The snow cones at Son of a Gun on West 3rd Street are tiki-inspired crushed-ice cocktails served in paper cones that rest in julep cups. A new cocktail menu at 1886 Bar at the Raymond in Pasadena features bottled fizzy cocktails. And at Pour Vous, the French-themed bar that opened on Melrose Avenue in Hollywood two months ago, the menu is punctuated with lassis and parfait look-alikes and drinks that resemble something from your favorite juice bar. What's up with all the fun drinks from serious bartenders?
"Our cocktail culture really reflects an evolution," says Lindsay Nader, part of the Pour Vous team that helped realize a novel take on French-inspired drinking. "There are [craft cocktail] pioneers in New York who are still kind of stuck in this rigid way of working and creating. They aren't breaking free of the handlebar-mustache, buttoned-up attitude. In L.A., we're moving out of that era, it's anything goes, we're having fun with cocktails and stripping away some of that seriousness."

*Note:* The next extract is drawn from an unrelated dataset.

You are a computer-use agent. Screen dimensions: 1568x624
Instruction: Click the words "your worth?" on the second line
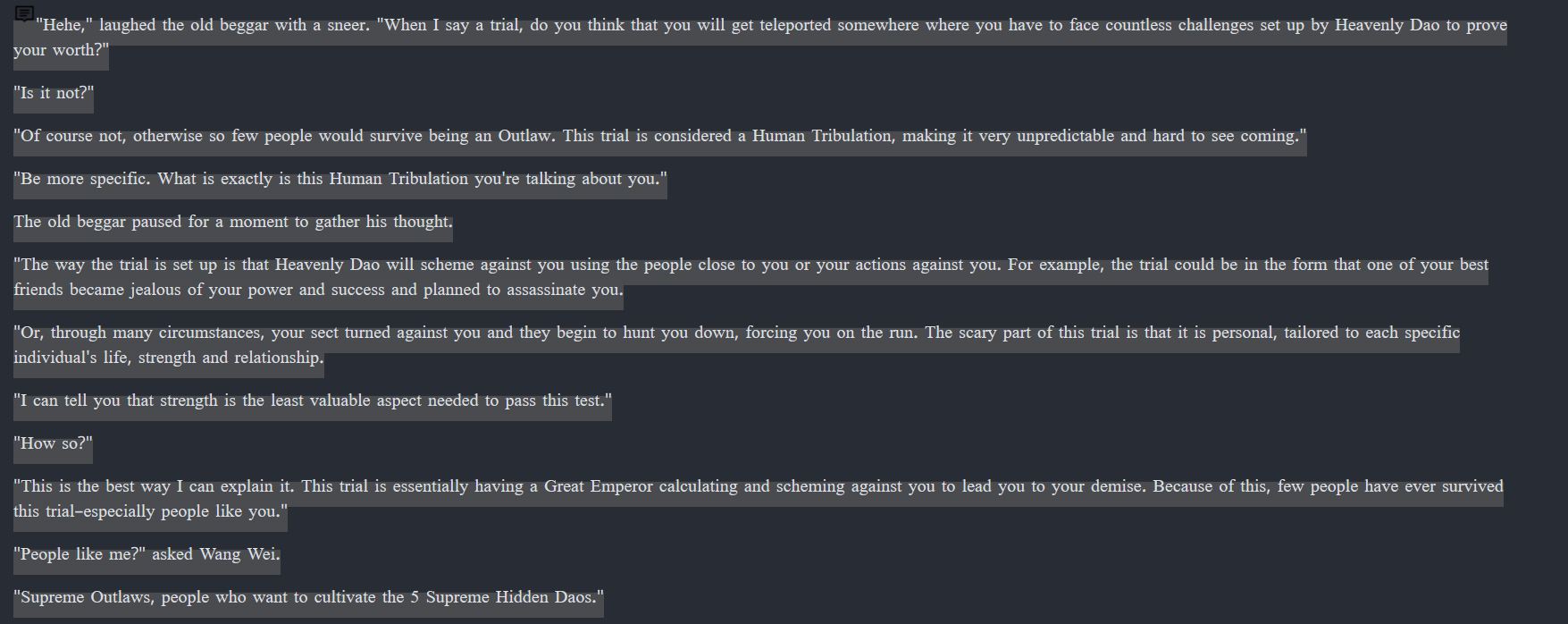pos(61,50)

Just read the menus at Hollywood's Spare Room or Harvard & Stone. The Spare Room has all the markers of a devoted craft cocktail bar: classics, wry twists on classics and homages to trailblazing bartenders such as Julie Reiner. But there are also beverage director Naomi Schimeck's milkshake and egg cream, and in the summer she plans to offer an expanded roster of bottled cocktails. "We're definitely letting down our hair," Schimeck says. And Harvard & Stone's roster of R&D drinks has included its own soda-fountain-inspired Crybaby (rye,Coca-Cola, marschino syrup and lots of crushed ice) and Sundae Best (vodka, Fernet Branca and peppermint ice cream).
When Son of a Gun opened last year, "we started with the classics, and the classics helped us get a serious bar program going. Now we're just going with the theme of the restaurant," says general manager Daniel Warrilow (the theme might be described as upscale Florida fishing expedition). "You should make it fun for people." So now he makes his own versions of shandies — bottled, fermented beer and citrus cocktails — and snow cones.

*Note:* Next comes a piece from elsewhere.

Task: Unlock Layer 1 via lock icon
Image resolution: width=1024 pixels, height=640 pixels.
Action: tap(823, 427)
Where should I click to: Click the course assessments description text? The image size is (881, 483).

One's a snow-cone version of a Sidewinder's Fang, the classic tiki cocktail with rum, lemon and orange juices and passion fruit syrup. The Lost Cause "tiki-cone" is rum and aquavit with coconut syrup and lemon and lime juice, poured over a paper cone filled with crushed ice (thanks to the machine in the kitchen that crushes ice for the oyster platters) and garnished with a flag of cherry and lemon. It screams summertime.
So do the "adult shakes" at Short Order, thick, creamy, boozy milkshakes that go down easy (maybe too easy) with a juicy burger and fried spuds. Among Julian Cox's creations is the Drunken Girl Scout with both vanilla and chocolate frozen custard, Tempus Fugit creme de menthe, Fernet Branca Menta and house-made thin mint cookies.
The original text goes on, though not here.